Philosophically, this is kind of weird. It is hard to imagine what would happen if we were trying to discover the causal structure of the universe, and we discover that there is some hidden variable that always turns out to be a certain way, in spite of appearing to be causally downstream from the other variables.
And now a decision theory, postCDT:
Given a post-selected Bayes net, and a special node representing my action, and a special node representing my utility, sever all edges directed into my action. For each possible action, compute the expectation of the value of the utility node in the newly severed network, given I take that action, and all the post-selected nodes have their specified value. Take the action resulting in the highest expected utility.
This can do some things that decision theories based on non-post-selected Bayes nets cannot:
Consider a twin prisoner’s dilemma. There is a node representing your output, a node representing your twin’s output, a node representing your utility, a node representing your twin’s utility, and possibly some other nodes correlating you with your twin. The two utilities are decedents of the two actions.
Observe that if you and your twin share the same non-post-selected diagram, then an least one of you must not be causally downstream of the other. Without loss of generality, assume that your twin is not causally downstream from you.
In this case, you do not effect your twins action, and CDT says you should defect. You could try to get past this by pretending that you are deciding for some abstract algorithm that is a parent of your action, but unless the two players are deciding for the exact same node, you will run into the same problem. It is more clear that pretending you are choosing for an ancestor node does not work in a prisoners dilemma with different agents that are mutually predicting each other.
Now consider a post-selected Bayes net, where we add an extra node, which is a child of both your and your twin’s actions. This node is (approximately) 1 if your actions are the same, and 0 otherwise. This node is post-selected to be 1, explaining the correlation between you and your twin. In this case, postCDT will recommend cooperation, since your cooperation is correlated with your twin’s cooperation, even after severing your parents (which did not exist in this simplified example.)
A weird bug (or feature):
Note that if you connect up your action to logically equivalent nodes through common post-selected effects, then when you sever the parents, you do not also sever the parents of the other logically equivalent nodes. This seems weird, and makes it feel to me like this mostly just gets though CDT issues by effectively becoming a weird unmotivated modification of EDT.

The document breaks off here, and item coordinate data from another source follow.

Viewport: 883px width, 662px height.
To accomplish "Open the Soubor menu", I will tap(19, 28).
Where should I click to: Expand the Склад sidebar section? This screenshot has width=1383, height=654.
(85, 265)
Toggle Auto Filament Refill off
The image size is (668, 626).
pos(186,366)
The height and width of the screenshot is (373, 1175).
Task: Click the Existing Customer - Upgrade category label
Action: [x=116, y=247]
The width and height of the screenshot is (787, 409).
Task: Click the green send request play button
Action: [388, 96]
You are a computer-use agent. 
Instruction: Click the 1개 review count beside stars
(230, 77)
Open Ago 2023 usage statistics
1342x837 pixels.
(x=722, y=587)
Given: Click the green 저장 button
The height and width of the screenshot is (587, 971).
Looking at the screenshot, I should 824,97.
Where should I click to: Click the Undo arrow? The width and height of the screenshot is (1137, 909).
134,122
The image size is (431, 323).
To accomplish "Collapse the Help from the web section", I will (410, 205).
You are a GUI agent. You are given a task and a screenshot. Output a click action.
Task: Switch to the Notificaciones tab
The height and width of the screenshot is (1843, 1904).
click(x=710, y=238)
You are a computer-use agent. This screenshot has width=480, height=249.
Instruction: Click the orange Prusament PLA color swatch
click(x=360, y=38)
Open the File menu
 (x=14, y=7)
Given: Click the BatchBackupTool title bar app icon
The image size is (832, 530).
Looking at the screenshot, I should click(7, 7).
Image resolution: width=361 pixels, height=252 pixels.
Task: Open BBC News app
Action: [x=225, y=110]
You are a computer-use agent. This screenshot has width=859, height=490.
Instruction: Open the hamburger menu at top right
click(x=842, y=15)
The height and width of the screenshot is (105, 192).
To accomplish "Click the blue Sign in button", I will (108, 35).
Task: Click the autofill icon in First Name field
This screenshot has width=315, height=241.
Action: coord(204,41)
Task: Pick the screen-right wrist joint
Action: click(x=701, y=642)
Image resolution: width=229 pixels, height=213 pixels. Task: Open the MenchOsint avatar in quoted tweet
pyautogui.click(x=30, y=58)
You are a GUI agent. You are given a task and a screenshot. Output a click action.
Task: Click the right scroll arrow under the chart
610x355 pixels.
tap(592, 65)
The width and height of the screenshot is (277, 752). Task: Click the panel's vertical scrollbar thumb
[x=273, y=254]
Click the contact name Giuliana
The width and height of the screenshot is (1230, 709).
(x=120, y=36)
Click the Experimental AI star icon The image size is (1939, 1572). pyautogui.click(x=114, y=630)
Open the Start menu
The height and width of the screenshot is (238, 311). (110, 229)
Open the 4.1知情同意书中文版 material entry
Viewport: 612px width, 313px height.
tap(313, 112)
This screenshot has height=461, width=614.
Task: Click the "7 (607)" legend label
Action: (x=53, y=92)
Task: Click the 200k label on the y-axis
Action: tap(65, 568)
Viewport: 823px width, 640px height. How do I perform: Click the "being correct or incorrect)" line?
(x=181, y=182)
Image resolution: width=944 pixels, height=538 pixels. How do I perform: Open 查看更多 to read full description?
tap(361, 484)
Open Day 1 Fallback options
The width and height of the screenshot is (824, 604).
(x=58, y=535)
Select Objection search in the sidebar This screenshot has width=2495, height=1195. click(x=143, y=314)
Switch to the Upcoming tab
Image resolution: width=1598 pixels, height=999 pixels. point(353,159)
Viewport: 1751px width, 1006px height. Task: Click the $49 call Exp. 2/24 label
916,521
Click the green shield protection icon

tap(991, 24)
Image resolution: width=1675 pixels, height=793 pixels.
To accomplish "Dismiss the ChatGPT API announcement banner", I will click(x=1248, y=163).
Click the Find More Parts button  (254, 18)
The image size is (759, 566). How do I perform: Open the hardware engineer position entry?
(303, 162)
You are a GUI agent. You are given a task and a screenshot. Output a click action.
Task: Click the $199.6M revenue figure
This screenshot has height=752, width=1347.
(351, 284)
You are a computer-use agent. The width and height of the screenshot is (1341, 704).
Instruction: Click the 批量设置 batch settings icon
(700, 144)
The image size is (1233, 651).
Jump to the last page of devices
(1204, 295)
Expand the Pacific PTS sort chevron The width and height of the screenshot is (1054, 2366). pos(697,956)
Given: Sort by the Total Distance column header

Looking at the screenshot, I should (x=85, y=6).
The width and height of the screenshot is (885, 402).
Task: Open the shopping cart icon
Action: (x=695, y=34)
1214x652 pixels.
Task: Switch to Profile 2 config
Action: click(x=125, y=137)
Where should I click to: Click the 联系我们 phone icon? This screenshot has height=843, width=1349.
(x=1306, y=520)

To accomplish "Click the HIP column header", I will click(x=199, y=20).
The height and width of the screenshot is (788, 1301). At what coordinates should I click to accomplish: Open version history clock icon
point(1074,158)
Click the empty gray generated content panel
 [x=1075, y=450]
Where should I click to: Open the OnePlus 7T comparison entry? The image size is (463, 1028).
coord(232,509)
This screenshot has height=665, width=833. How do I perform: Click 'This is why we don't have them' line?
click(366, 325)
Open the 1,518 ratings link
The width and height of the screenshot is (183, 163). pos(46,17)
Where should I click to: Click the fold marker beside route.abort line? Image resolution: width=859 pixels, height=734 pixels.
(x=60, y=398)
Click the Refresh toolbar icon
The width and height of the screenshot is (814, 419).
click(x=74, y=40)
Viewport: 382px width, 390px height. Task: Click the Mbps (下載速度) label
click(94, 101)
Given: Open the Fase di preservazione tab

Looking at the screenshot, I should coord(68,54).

On the other hand, maybe the effect is to be like CDT when you are the only copy of yourself, but then becomes like EDT when other copies are involved, thus allowing it to be like an EDT that smokes in the smoking legion problem.
Conclusion: I am not particularly excited by this proposal, partially because it seems to not be very philosophically motivated, and partially because I think that causality based decision theories do not add anything to EDT. EDT has problems, all of which are in my mind orthogonal to the changes proposed in CDT. However, I think that it does provide an (ugly) fix to what is otherwise a hole in CDT like proposals, and is probably what I would think about if I were to think about that class of proposals.